I don’t try to control every tantrum.
Some of them are simply developmental.
He’s human.
He needs to let it out.
Then we carry on.
That’s grace.
Some of my mom friends thrive with strict routines, tracked naps, measured food intake, learning milestones, solving for every “hard” part of parenting and solutionizing for the changes while also maintaining pristine homes.
And I genuinely admire that.
Me?
I need a clean kitchen.
I always will.
But if there are shoes by the door, toys in the living room, and a few things out of place, I can still function just fine.
If his naps is 40min in the car instead of 2min in his crib. So be it.
Sleep regressions, change in routine, cool. Happens, we’ll both survive and I pray its part of what builds grit and grace in my son.
The kind of grace and grit that I now realized has carried me through so many seasons and is the reason I made it to the top of my mountains after walking deep valleys.
Perfection isn’t what makes me effective. It’s also not going to be what makes my son effective, no matter what modern parenting culture tries to tell us.
What Actually Makes Me Effective
What makes me effective is grit.
The grit to get it done without perfectionism slowing me down.

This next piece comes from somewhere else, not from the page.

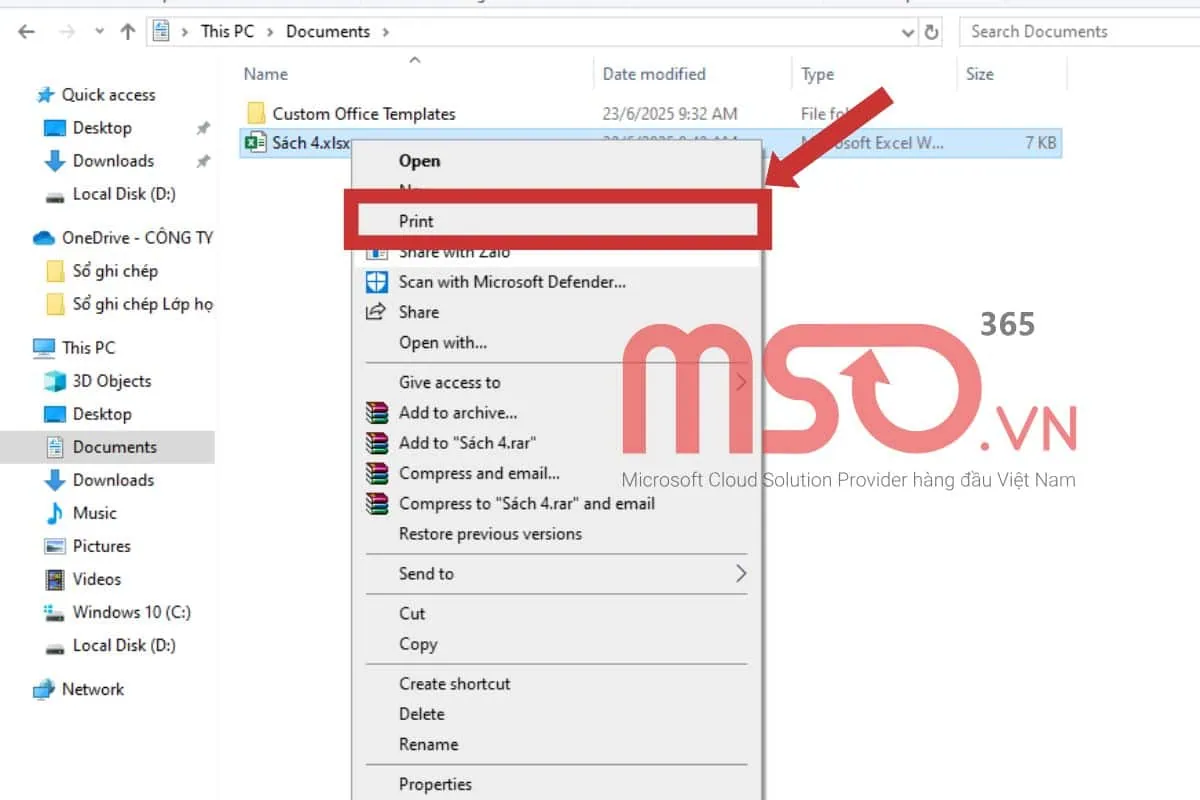Select WinRAR's Add to archive icon
This screenshot has width=1200, height=800.
(x=376, y=413)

The grit to trust myself in the unknown.
The grit to say yes before I know every answer.
The grit to figure it out in motion.
The grit to give myself grace while doing it.

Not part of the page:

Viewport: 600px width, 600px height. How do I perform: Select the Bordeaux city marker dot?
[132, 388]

I don’t need to know it all.
I don’t want to know it all.
That level of control actually keeps me stuck.
What moves me forward is adaptability.
What grounds me is grace.
What fuels me is trust. Trust it will all workout.
When I really think about it, this goes all the way back to my younger years.

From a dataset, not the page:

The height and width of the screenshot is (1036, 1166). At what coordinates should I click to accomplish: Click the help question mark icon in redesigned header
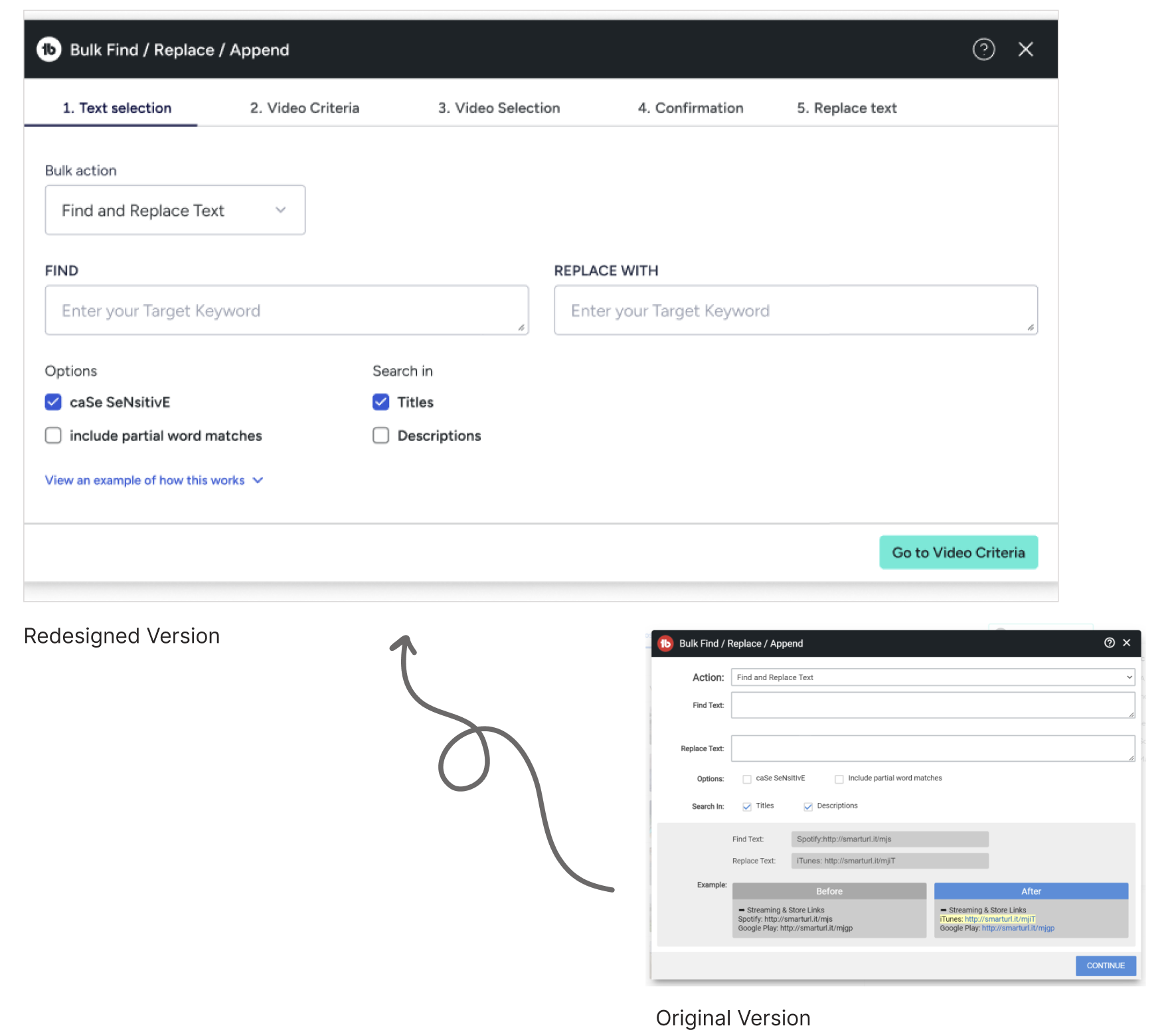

All the way back to my ballet days. I danced from the age of 3 years old, took some time off in high school then tacked on a dance minor in college.
Like any dancer, I wanted my leg the highest in the room.
Sometimes it wasn’t.
But my foot?
My foot was always the most pointed in the room by a landslide at all ages.
What nobody knew was that half the time, I was so focused on getting my leg higher and building that strength that I gave myself grace in the footwork - because even without obsessing over it, it was still naturally excellent (God given genetics in the arch department, runs in the fam).
And that’s exactly who I am. Type-B overacheiver.
A type-A dancer, they’ll tell you never in a million years would they have let their foot be less pointed to get their leg higher. They would’ve had to achieve both. Have it all. The highest leg and the foot pointed as hard as they could.
I may not always look like the highest achiever in the traditional sense.
But there is always something deeply me in how I show up:
grit where it matters,
grace where it doesn’t,
and trust in my ability to figure it out.
That’s not Type A.
That’s Type B excellence.
And for the first time, that label actually feels like home.